**** Records for the exercise

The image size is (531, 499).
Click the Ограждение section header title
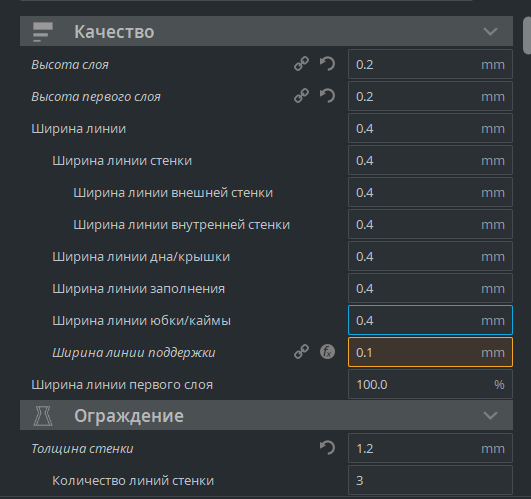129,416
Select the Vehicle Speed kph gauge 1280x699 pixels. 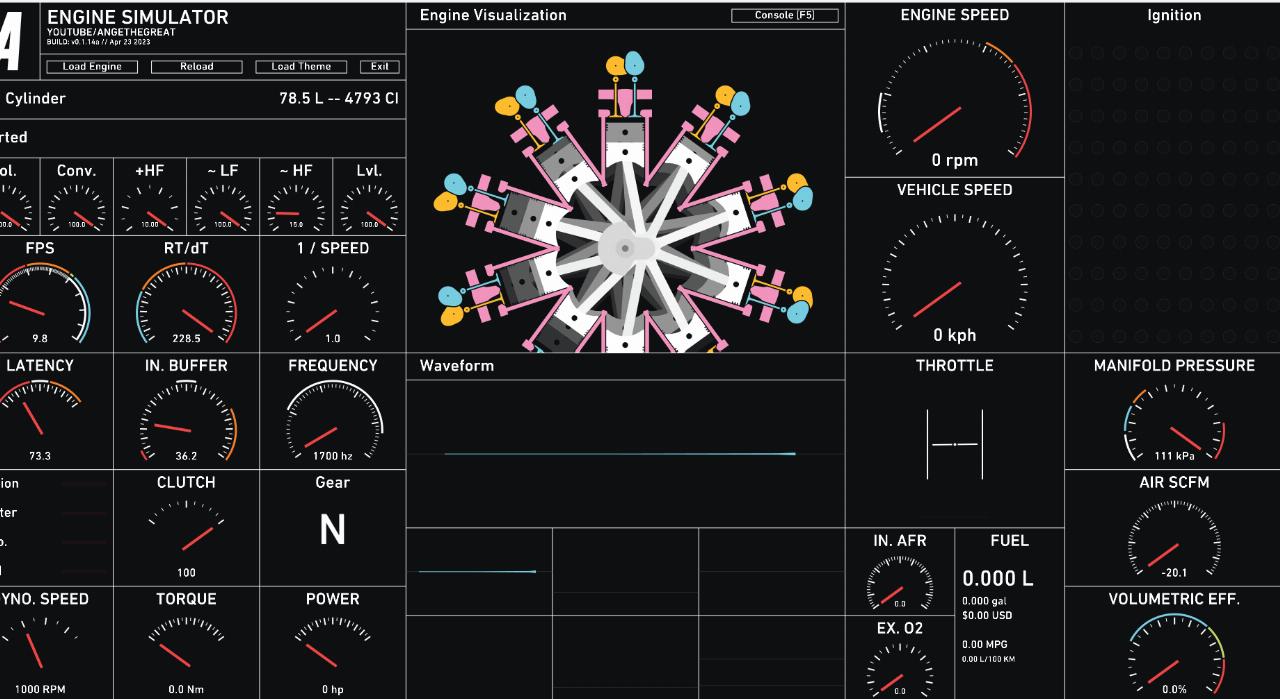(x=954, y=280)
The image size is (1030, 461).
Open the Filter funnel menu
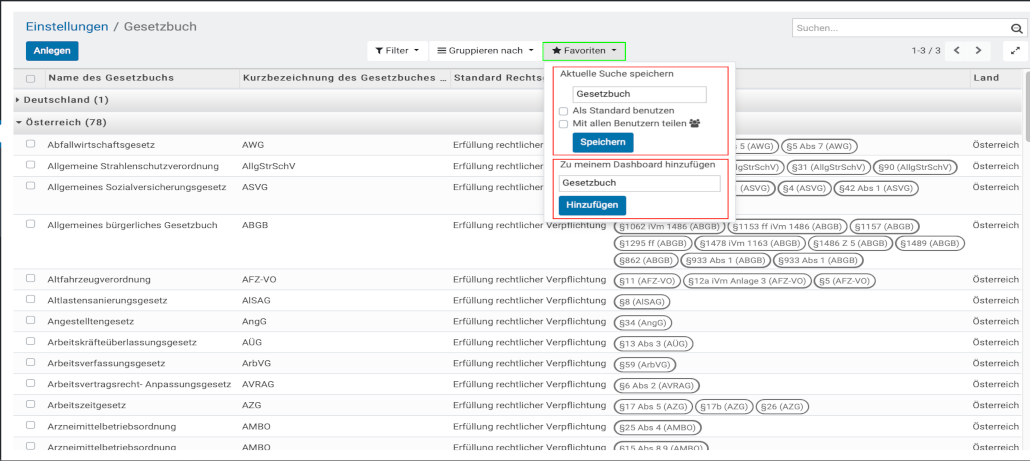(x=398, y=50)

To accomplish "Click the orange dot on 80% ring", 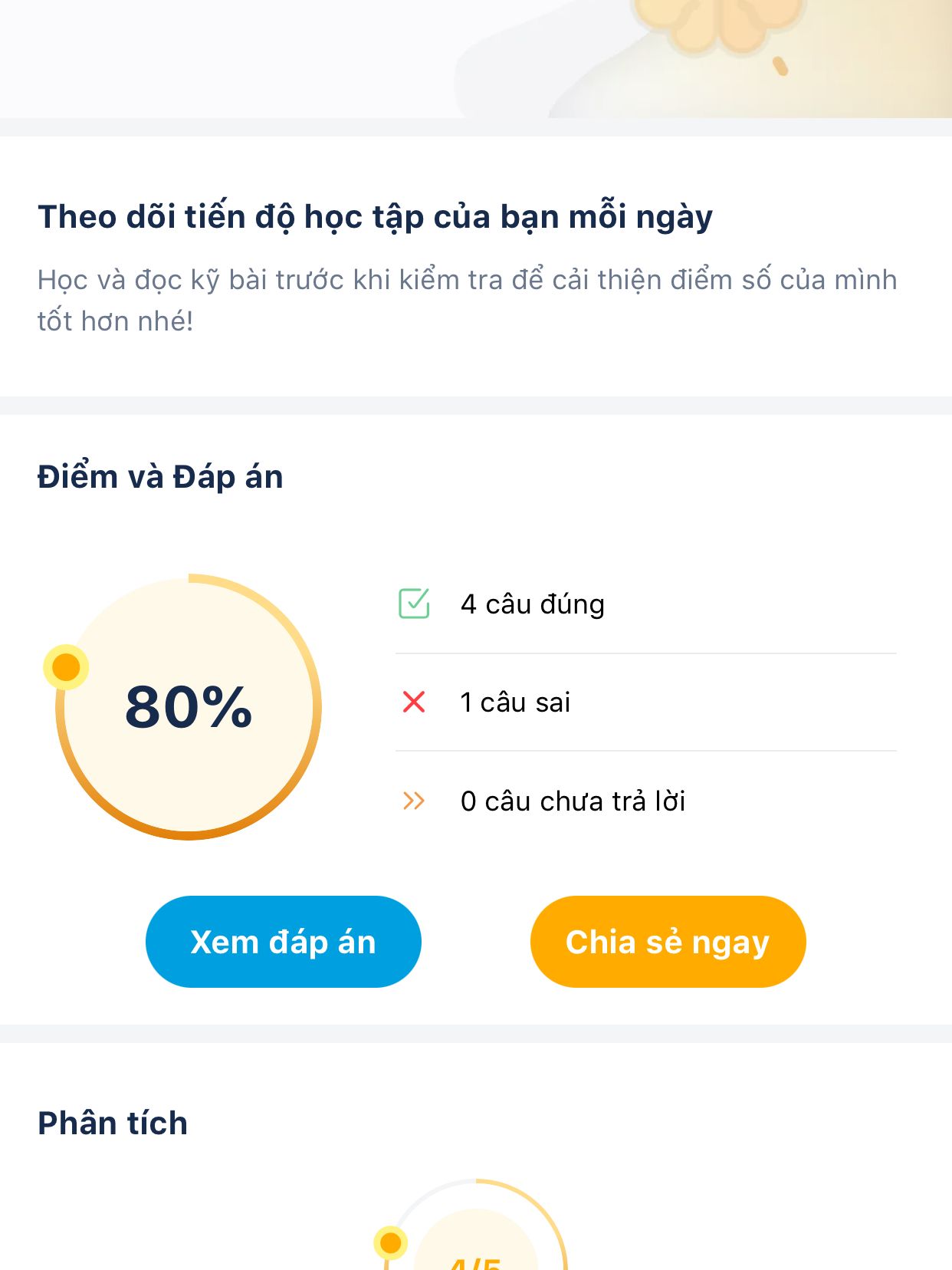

********

Work order: Within the entries above, find the string "size" and return each line that holds it.

Answer space:
The image size is (531, 499).
The image size is (1030, 461).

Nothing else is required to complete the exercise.